The layers are implemented as Python classes that encapsulate one or more fundamental tensor operations. Each layer defines its trainable parameters as class attributes represented by `tensor` objects, which are initialized with `requires_grad=True` by default to enable automatic differentiation.

These layers are designed to be composable and device-aware, supporting execution on both CPU and GPU backends. Parameter initialization follows standard schemes (e.g., He or Xavier initialization), and all learnable parameters are exposed through a unified interface for optimization. Non-trainable quantities, such as running statistics in normalization layers, are handled as buffers and are therefore excluded from gradient computation.

At a high level, the available layers include linear transformations, nonlinear activation functions, and normalization modules. Each class defines the forward computation via the `__call__` interface, while gradient propagation is handled internally through the underlying tensor autograd mechanism. Detailed mathematical formulations and implementation specifics of each layer are discussed in the following sections.


In [2]:
# Uncomment the next line and run this cell to install sorix
#!pip install 'sorix @ git+https://github.com/Mitchell-Mirano/sorix.git@qa'

## Import Sorix

In [3]:
import numpy as np
from sorix import tensor
from sorix.nn import ReLU,Linear,BatchNorm1d
import sorix

## Linear

The **Linear** layer implements an affine transformation between finite-dimensional real vector spaces and constitutes a fundamental operator in deep learning architectures. Formally, it defines a linear mapping from an input feature space to an output representation space, optionally augmented by a bias term. This transformation is applied independently to each element of a batch.

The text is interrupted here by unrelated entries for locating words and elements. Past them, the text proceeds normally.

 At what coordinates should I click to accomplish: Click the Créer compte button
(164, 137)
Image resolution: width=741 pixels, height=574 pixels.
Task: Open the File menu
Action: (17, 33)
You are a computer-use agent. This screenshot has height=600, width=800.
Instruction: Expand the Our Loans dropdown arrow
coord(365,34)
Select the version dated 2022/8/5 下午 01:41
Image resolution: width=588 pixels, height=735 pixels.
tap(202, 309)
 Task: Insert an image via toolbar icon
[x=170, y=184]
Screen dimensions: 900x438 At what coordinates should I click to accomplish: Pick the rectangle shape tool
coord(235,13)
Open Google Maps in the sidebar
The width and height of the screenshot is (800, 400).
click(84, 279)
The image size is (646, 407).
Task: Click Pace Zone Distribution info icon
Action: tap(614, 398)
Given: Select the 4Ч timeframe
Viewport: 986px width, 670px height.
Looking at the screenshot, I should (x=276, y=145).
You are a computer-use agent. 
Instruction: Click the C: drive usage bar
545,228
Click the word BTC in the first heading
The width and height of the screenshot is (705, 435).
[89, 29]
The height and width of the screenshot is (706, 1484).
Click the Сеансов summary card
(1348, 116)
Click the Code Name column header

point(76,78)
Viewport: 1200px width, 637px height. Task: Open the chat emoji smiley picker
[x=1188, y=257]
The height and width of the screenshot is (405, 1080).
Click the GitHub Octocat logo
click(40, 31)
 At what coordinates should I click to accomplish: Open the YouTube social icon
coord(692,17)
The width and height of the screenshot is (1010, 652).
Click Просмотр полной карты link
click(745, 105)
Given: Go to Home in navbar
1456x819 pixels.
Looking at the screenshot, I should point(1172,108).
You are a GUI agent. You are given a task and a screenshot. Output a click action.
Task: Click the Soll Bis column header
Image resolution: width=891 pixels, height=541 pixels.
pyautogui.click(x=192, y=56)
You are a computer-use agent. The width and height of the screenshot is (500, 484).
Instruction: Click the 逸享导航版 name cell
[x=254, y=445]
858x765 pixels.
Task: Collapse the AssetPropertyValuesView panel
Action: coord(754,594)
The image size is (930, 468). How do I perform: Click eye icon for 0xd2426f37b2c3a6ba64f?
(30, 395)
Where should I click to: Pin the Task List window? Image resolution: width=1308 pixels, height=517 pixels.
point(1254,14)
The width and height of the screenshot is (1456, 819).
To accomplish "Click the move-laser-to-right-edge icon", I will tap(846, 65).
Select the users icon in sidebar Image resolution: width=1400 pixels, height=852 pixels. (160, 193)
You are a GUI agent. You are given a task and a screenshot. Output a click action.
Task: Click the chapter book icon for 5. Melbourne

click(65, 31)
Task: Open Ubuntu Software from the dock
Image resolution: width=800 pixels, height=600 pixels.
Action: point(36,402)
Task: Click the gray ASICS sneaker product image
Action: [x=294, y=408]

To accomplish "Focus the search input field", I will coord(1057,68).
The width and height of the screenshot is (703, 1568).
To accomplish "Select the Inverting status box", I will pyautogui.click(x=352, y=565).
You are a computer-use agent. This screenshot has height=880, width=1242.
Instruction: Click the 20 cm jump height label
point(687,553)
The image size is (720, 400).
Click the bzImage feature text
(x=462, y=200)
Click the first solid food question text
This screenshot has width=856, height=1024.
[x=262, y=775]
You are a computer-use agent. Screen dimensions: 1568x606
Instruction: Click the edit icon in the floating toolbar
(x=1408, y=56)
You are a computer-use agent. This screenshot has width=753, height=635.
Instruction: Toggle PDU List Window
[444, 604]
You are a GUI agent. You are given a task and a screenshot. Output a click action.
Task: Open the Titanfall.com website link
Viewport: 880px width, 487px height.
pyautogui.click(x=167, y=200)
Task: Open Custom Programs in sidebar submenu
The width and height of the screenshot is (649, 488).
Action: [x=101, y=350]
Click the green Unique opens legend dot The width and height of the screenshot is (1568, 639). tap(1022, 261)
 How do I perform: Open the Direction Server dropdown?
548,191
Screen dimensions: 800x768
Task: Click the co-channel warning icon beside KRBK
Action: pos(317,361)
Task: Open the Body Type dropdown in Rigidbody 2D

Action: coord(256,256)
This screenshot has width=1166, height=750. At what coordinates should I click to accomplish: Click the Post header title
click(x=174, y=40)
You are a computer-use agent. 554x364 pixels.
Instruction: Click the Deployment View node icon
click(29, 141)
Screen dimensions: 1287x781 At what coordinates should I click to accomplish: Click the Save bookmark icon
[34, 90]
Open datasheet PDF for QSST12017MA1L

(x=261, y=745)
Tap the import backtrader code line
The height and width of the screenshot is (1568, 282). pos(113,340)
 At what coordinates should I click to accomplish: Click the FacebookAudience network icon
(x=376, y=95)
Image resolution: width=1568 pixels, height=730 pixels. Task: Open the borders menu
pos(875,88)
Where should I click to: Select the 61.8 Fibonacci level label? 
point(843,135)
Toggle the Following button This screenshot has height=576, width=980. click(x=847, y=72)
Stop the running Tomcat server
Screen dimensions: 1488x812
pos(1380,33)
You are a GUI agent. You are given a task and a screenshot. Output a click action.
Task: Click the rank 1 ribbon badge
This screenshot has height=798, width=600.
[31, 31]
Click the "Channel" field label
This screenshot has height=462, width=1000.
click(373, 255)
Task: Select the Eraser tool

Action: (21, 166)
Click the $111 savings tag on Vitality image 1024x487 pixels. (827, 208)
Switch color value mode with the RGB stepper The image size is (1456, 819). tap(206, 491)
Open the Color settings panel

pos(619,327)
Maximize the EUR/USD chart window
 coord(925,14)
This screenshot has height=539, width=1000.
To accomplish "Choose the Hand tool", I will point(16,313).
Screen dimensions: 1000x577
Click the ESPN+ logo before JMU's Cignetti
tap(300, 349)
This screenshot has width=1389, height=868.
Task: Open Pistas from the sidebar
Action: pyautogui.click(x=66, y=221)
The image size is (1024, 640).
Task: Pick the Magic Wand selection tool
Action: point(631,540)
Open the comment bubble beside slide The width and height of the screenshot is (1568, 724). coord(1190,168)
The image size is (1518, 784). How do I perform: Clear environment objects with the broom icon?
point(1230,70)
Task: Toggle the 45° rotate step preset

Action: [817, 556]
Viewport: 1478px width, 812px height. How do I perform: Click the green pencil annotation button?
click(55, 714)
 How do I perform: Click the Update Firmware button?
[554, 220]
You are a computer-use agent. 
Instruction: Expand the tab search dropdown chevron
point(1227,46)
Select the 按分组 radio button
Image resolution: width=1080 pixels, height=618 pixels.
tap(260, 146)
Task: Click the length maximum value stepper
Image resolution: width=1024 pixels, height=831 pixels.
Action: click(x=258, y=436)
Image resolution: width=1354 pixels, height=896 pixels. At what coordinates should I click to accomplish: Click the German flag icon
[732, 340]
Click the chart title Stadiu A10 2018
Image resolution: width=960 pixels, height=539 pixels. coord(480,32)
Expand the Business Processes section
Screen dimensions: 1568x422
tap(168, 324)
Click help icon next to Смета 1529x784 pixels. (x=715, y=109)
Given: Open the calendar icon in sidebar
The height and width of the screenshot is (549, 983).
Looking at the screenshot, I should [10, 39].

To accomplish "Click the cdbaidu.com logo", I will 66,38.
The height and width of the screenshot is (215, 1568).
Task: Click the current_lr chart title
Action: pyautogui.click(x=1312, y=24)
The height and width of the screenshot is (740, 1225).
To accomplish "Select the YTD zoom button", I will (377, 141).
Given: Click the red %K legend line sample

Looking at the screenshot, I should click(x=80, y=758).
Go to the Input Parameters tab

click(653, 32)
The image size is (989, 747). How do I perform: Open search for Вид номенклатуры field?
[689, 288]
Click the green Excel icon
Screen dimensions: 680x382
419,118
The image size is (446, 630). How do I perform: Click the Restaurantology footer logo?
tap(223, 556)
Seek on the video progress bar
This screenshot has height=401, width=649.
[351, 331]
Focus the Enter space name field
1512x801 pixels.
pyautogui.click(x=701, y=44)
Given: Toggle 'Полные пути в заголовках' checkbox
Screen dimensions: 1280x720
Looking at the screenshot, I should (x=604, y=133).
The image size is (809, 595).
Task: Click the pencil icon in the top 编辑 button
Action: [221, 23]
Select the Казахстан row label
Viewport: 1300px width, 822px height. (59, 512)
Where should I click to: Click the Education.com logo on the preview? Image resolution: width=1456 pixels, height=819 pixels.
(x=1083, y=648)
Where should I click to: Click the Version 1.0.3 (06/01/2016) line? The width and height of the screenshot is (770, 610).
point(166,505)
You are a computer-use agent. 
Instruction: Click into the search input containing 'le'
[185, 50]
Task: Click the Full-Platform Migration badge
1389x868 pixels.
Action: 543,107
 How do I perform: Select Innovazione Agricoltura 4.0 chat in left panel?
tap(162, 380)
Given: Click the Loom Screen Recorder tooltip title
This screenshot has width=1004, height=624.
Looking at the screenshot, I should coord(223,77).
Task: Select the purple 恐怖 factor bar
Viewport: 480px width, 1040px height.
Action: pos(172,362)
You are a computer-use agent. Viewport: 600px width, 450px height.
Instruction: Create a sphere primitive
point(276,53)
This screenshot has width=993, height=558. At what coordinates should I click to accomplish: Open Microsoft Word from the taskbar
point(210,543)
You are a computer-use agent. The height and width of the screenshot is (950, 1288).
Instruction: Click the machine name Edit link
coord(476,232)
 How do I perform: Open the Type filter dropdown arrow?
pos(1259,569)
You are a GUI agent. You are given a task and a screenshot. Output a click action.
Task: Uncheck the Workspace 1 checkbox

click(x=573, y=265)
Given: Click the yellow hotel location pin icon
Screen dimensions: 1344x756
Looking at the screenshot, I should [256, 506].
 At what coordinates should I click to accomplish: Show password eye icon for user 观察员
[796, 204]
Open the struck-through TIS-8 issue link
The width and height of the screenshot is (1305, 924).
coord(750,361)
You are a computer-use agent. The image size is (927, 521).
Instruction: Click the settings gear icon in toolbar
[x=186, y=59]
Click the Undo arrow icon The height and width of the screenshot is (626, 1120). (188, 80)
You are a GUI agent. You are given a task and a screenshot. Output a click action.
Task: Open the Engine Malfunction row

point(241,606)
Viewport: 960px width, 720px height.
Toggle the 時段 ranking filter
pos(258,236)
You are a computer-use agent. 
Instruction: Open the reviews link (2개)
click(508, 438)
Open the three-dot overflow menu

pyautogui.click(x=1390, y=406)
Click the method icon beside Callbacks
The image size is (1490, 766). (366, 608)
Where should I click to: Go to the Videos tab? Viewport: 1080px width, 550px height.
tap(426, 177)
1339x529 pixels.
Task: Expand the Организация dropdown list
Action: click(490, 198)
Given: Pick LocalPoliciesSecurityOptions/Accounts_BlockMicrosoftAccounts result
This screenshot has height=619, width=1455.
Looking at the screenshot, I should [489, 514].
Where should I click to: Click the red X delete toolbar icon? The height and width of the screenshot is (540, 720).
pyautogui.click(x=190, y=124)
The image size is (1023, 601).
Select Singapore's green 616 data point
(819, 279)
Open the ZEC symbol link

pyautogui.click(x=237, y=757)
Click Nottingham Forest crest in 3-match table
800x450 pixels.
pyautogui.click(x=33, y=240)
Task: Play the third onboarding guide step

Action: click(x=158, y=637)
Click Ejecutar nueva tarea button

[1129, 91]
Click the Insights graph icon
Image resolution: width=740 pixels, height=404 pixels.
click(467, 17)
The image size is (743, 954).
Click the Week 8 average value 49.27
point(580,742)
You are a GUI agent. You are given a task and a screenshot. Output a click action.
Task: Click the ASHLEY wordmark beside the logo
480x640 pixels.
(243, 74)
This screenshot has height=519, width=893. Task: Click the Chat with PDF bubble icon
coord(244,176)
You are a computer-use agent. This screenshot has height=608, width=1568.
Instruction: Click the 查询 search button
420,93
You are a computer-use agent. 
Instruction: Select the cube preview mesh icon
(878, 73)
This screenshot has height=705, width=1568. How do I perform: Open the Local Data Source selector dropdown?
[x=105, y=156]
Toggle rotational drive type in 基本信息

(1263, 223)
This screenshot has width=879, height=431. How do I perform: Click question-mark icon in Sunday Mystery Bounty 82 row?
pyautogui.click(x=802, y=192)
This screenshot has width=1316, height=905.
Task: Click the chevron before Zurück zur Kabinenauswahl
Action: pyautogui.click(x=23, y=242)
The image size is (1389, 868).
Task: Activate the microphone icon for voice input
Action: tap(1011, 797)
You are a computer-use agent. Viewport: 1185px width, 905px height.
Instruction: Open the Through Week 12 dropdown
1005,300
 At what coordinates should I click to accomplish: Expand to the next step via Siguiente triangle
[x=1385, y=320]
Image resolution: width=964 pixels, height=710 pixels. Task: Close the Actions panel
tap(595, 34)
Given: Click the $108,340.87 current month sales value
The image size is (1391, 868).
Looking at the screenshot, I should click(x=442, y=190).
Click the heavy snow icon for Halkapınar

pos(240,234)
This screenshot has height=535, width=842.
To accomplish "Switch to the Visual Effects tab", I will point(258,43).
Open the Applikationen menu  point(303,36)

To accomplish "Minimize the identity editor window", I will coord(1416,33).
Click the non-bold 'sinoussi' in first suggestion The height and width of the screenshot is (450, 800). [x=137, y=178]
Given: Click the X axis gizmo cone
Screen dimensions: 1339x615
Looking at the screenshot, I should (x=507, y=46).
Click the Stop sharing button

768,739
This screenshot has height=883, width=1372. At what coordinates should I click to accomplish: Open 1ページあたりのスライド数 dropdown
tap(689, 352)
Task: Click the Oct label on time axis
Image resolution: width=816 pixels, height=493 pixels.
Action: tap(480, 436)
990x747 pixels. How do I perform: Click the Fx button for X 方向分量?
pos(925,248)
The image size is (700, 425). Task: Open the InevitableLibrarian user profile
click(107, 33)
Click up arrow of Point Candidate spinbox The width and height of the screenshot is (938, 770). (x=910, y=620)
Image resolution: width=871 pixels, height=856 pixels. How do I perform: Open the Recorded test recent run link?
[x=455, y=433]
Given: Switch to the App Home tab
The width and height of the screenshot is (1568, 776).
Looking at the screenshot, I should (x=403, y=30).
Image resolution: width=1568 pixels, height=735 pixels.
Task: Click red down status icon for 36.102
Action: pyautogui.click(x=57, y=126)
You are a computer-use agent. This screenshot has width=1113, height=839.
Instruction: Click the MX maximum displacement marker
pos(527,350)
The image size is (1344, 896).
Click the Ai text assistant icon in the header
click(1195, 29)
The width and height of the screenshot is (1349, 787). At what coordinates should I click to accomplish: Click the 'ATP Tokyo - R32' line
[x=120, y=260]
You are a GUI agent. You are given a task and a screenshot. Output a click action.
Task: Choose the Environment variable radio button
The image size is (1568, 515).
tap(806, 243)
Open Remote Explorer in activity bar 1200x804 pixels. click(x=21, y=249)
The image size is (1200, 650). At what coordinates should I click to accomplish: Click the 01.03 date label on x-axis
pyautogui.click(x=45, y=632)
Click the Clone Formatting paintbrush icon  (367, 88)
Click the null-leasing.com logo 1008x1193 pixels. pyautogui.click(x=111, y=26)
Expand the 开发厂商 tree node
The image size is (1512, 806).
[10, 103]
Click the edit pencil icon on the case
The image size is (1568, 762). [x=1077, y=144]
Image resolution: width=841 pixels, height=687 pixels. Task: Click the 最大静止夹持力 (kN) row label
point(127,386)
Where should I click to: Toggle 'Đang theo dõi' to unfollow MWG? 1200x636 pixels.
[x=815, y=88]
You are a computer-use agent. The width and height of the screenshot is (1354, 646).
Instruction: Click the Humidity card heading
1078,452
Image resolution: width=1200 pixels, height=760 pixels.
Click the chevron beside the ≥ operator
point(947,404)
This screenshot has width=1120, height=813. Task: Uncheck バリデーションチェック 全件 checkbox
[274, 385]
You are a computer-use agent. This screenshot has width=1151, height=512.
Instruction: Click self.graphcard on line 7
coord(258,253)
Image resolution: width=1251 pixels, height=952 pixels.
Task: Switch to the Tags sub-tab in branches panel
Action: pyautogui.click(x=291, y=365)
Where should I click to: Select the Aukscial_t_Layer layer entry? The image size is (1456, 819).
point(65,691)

### Mathematical definition

Let  $\mathbf{X} \in \mathbb{R}^{N \times d}$
be an input tensor representing a batch of $N$ samples, where each sample is a vector in a $d$-dimensional feature space. The Linear layer defines the affine transformation

$$\mathbf{Y} = \mathbf{X}\mathbf{W} + \mathbf{b}$$

where the involved quantities have the following dimensions:

- $
  \mathbf{X} \in \mathbb{R}^{N \times d}
  $ : input batch matrix  
- $
  \mathbf{W} \in \mathbb{R}^{d \times m}
  $ : weight matrix (trainable parameters)  
- $
  \mathbf{b} \in \mathbb{R}^{1 \times m}
  $ : bias vector associated with the output neurons  
- $
  \mathbf{Y} \in \mathbb{R}^{N \times m}
  $ : output tensor  
- $
  m
  $ : number of neurons, i.e., the dimensionality of the output space  

From a dimensional analysis standpoint, the matrix product

$$
\mathbf{X}\mathbf{W} :
\mathbb{R}^{N \times d} \times \mathbb{R}^{d \times m}
\;\longrightarrow\;
\mathbb{R}^{N \times m}
$$

is well-defined. The bias term $\mathbf{b}$ is then added **column-wise** to the resulting matrix, meaning that each component $b_j$ is added to all entries of the $j$-th output column. Explicitly,

$$
Y_{ij} = (\mathbf{X}\mathbf{W})_{ij} + b_j,
\quad
i = 1,\dots,N,\;
j = 1,\dots,m.
$$

### Interpretation as a linear mapping

At the level of individual samples, for each
$
i \in \{1, \dots, N\},
$
the transformation can be written as

$$
\mathbf{y}_i = \mathbf{x}_i \mathbf{W} + \mathbf{b},
\quad
\mathbf{x}_i \in \mathbb{R}^{1 \times d},\;
\mathbf{y}_i \in \mathbb{R}^{1 \times m}.
$$

Thus, each output vector $\mathbf{y}_i$ is obtained as a linear combination of the input features, defined by the columns of $\mathbf{W}$, followed by a translation in the output space determined by the bias vector $\mathbf{b}$.

### Functional view

The Linear layer realizes the mapping

$$
\text{Linear}:\;
\mathbb{R}^{N \times d}
\;\longrightarrow\;
\mathbb{R}^{N \times m},
$$

where the same affine transformation is applied independently to each sample in the batch. This operator forms the mathematical foundation upon which more complex nonlinear models are constructed when composed with activation and normalization layers.

### Parameterization and gradients

The parameters $\mathbf{W}$ and $\mathbf{b}$ are represented as `tensor` objects with `requires_grad=True`, enabling automatic gradient computation via automatic differentiation. During backpropagation, the following gradients are computed:

$$
\frac{\partial \mathcal{L}}{\partial \mathbf{W}}, \quad
\frac{\partial \mathcal{L}}{\partial \mathbf{b}}, \quad
\frac{\partial \mathcal{L}}{\partial \mathbf{X}},
$$

where $\mathcal{L}$ denotes the global loss function of the model.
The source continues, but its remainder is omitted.